How your Rubber Boots are Made
The production of vulcanised rubber boots started in the mid nineteenth century and many of the production steps are unchanged since that time....and its all a bit like making pastry!
The natural rubber comes from the plantations in Vietnam where it is tapped straight from the tree. It arrives at the factory in its raw state in big brown blocks, it looks like crepe rubber at this stage.
The raw rubber is put through a series of "milling" machines that work the rubber to remove all the lumps and disperse the other materials that amongst other things add colour and flexibility.... and then, just like making pastry, the rubber is rolled out into thin sheets ready for cutting. If the boot is made up of more than one colour then the factory has to first of all produce sheets of all the different colours....and so manufacturing for Poddy & Black has the added complexity of getting all our colours right!
The sheets are cut by hand using a metal cutting tool ( imagine a giant pastry cutter) that has the shape of the boot or style being made . Every single piece is inspected before it is used and all off-cuts or rejects go back to the start of the process to be re-used - almost nothing is wasted!
To assemble the boot first of all the cotton lining is sewn into a boot shaped sock and this is pulled onto the metal last. Poddy & Black is unusual in choosing cotton for the lining as there are cheaper options, but we wanted both the softness and comfort of cotton and also decided that using a recycled natural material was better for the environment than using an oil based textile.
Then the pre-cut raw rubber pieces are laid by hand onto the covered last. It is highly skilled work and care must be taken to position the pieces in exactly the right spot, make sure there are no unwanted bumps as the layers are built up, and above all else ensure there are no gaps between the pieces or at the joins as this would cause a leak in the finished product.
Meanwhile in another part of the factory the soles are being made. Carefully weighed pieces of raw rubber are laid into metal moulds that are made according to the design of the sole, the mould is then slipped into a heated press allowing the rubber to melt and take shape. These partially cooked soles are attached to the upper which has been made on the foot shaped last.
After checking everything is ok the boots on the metal lasts are loaded onto a metal trolley and rolled into the oven ( known as an autoclave) where they are "cooked" for about 35 mins reaching 170 degrees Celcius.
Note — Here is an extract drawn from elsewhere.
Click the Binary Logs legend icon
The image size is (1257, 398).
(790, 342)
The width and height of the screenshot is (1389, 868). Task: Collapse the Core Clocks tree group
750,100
This is ofcourse the reason why the lasts and the racks are all metal.
Finally the boots are cleaned, trimmed of any surplus rubber, slipped off the metal last and checked for quality - this includes immersion in a watertank to see if any air escapes as they must ofcourse be waterproof!
And now the boots are ready waiting to be packed into our lovely recycled cardboard shoe boxes and sent by ship to the UK!